#### SOURCE DATA

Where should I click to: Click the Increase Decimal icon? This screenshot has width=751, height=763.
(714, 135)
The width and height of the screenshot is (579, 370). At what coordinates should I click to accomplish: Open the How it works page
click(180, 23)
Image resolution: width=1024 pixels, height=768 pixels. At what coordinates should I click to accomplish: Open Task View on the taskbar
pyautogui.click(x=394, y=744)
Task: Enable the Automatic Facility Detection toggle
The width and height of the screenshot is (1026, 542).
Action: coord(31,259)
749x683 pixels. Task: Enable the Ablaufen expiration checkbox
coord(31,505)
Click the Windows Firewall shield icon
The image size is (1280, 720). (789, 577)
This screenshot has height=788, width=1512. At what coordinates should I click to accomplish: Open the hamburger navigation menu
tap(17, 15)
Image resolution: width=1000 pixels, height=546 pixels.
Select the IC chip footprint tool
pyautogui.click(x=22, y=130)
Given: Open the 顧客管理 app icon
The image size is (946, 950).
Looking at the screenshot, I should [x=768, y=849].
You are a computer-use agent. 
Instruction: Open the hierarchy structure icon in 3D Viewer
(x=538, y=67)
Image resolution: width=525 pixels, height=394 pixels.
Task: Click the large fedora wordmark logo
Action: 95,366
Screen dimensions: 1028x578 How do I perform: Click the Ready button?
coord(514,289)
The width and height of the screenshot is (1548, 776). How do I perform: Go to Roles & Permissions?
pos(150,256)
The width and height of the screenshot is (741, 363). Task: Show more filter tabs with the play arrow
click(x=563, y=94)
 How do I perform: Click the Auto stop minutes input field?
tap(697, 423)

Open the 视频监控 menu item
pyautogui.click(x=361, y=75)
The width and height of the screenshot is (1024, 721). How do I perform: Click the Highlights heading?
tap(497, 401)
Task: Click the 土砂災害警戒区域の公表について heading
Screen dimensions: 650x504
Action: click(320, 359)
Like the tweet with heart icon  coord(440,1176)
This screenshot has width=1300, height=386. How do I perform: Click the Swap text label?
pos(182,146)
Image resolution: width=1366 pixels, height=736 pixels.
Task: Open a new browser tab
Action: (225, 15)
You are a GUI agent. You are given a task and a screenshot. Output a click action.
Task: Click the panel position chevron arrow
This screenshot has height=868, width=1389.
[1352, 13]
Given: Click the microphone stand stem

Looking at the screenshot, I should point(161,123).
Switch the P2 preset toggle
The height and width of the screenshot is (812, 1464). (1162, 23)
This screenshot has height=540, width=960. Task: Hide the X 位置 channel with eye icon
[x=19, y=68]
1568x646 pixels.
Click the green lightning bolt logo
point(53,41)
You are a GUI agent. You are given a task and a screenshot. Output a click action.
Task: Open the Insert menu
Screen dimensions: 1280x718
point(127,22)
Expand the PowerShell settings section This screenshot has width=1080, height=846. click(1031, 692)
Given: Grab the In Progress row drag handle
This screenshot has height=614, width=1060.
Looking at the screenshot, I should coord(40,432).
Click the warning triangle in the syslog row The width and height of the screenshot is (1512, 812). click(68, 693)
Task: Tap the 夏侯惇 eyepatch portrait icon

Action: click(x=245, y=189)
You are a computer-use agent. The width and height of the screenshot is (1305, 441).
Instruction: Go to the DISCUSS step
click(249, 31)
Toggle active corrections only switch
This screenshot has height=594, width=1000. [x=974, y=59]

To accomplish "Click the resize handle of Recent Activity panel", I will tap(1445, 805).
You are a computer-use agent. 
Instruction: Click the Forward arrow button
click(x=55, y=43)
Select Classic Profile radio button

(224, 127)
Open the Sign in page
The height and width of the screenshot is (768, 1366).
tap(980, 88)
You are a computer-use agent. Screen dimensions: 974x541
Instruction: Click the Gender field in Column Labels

########

Go to the line in the material above that contains "Screen dimensions: 1280x718" and copy exactly from there through the line that contains "Given: Grab the In Progress row drag handle", stopping after it.

Screen dimensions: 1280x718
point(127,22)
Expand the PowerShell settings section This screenshot has width=1080, height=846. click(1031, 692)
Given: Grab the In Progress row drag handle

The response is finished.